Please put the listing lines starting at the line that contains "441x662 pixels." and ending at the line that contains "Action: coord(227,208)" into a Markdown table with the columns No. and Line. Give each line its own row and leave out blank lines.

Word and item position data
....

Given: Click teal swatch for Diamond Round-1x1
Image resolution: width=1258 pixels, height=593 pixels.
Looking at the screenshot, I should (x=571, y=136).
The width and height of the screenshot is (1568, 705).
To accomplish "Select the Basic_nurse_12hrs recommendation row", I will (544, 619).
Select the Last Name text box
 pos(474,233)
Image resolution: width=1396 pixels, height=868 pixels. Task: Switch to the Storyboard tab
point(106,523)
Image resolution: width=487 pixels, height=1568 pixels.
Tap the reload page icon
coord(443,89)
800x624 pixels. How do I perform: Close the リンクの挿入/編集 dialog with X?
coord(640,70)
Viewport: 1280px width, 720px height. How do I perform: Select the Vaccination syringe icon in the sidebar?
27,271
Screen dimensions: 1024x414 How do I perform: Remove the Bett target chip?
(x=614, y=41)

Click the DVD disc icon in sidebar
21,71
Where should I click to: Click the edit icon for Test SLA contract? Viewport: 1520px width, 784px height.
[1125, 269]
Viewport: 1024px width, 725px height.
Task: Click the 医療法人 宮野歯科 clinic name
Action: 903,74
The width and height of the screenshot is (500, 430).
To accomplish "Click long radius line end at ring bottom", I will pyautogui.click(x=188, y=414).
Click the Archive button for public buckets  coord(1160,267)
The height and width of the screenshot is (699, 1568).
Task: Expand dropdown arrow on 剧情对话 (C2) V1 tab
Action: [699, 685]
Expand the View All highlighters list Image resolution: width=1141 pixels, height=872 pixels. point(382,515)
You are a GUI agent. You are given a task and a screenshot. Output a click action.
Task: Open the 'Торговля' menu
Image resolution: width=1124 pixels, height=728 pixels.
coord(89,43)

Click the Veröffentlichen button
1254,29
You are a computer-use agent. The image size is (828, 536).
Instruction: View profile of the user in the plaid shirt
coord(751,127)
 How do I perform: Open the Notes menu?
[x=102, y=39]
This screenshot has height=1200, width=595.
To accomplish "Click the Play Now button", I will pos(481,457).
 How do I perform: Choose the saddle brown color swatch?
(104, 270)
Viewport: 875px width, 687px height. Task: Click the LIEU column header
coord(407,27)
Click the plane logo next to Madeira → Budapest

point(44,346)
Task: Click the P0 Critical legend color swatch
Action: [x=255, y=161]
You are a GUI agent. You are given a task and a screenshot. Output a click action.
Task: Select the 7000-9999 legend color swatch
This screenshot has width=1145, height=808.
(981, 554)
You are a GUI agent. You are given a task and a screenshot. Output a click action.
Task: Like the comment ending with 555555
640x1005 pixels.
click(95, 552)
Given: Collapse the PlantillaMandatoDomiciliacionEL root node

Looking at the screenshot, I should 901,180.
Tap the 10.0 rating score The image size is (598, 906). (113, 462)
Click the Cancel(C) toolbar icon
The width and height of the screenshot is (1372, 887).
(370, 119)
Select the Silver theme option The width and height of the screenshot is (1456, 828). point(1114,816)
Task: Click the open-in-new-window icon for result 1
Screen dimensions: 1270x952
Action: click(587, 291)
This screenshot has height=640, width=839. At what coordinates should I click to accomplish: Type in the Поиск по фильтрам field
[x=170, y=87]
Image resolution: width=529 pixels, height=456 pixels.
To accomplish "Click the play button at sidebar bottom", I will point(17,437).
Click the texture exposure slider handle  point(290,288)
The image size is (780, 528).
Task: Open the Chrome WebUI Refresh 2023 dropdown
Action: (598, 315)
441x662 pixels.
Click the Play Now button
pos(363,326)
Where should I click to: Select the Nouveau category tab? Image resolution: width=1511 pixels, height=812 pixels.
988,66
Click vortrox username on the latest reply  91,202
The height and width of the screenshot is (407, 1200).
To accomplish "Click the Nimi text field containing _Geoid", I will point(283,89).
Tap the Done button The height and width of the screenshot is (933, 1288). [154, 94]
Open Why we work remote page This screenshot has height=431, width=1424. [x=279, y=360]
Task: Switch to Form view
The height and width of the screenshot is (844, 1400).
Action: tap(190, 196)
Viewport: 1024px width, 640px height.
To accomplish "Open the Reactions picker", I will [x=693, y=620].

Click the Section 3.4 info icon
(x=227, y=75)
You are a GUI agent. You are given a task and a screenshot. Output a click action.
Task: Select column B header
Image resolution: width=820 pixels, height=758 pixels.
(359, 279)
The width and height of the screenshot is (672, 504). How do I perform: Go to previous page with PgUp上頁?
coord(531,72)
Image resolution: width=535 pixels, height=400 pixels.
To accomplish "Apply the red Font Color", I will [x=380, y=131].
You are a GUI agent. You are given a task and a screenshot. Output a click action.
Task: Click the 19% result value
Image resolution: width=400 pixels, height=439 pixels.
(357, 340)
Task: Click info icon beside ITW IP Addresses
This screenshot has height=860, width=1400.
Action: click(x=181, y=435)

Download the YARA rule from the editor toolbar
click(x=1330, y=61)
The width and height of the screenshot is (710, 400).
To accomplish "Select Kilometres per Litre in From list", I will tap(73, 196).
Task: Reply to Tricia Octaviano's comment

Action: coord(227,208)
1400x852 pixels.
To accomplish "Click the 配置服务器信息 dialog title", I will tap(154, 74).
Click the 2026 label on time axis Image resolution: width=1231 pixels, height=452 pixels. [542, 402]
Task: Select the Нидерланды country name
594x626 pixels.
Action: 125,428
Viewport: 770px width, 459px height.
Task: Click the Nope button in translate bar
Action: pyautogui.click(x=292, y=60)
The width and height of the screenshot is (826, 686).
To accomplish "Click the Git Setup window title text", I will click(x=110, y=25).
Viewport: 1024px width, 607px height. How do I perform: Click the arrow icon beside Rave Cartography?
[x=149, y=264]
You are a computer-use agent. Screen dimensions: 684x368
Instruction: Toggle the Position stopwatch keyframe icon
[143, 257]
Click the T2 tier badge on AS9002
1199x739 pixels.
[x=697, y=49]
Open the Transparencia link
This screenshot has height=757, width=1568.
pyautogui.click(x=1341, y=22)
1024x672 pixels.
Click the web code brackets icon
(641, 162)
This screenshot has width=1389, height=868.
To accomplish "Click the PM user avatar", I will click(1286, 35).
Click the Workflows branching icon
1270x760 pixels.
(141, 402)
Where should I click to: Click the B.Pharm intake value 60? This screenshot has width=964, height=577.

....

> OUTPUT FOR THIS EXERCISE
| No. | Line |
|---|---|
| 1 | 441x662 pixels. |
| 2 | Click the Play Now button |
| 3 | pos(363,326) |
| 4 | Where should I click to: Select the Nouveau category tab? Image resolution: width=1511 pixels, height=812 pixels. |
| 5 | 988,66 |
| 6 | Click vortrox username on the latest reply  91,202 |
| 7 | The height and width of the screenshot is (407, 1200). |
| 8 | To accomplish "Click the Nimi text field containing _Geoid", I will point(283,89). |
| 9 | Tap the Done button The height and width of the screenshot is (933, 1288). [154, 94] |
| 10 | Open Why we work remote page This screenshot has height=431, width=1424. [x=279, y=360] |
| 11 | Task: Switch to Form view |
| 12 | The height and width of the screenshot is (844, 1400). |
| 13 | Action: tap(190, 196) |
| 14 | Viewport: 1024px width, 640px height. |
| 15 | To accomplish "Open the Reactions picker", I will [x=693, y=620]. |
| 16 | Click the Section 3.4 info icon |
| 17 | (x=227, y=75) |
| 18 | You are a GUI agent. You are given a task and a screenshot. Output a click action. |
| 19 | Task: Select column B header |
| 20 | Image resolution: width=820 pixels, height=758 pixels. |
| 21 | (359, 279) |
| 22 | The width and height of the screenshot is (672, 504). How do I perform: Go to previous page with PgUp上頁? |
| 23 | coord(531,72) |
| 24 | Image resolution: width=535 pixels, height=400 pixels. |
| 25 | To accomplish "Apply the red Font Color", I will [x=380, y=131]. |
| 26 | You are a GUI agent. You are given a task and a screenshot. Output a click action. |
| 27 | Task: Click the 19% result value |
| 28 | Image resolution: width=400 pixels, height=439 pixels. |
| 29 | (357, 340) |
| 30 | Task: Click info icon beside ITW IP Addresses |
| 31 | This screenshot has height=860, width=1400. |
| 32 | Action: click(x=181, y=435) |
| 33 | Download the YARA rule from the editor toolbar |
| 34 | click(x=1330, y=61) |
| 35 | The width and height of the screenshot is (710, 400). |
| 36 | To accomplish "Select Kilometres per Litre in From list", I will tap(73, 196). |
| 37 | Task: Reply to Tricia Octaviano's comment |
| 38 | Action: coord(227,208) |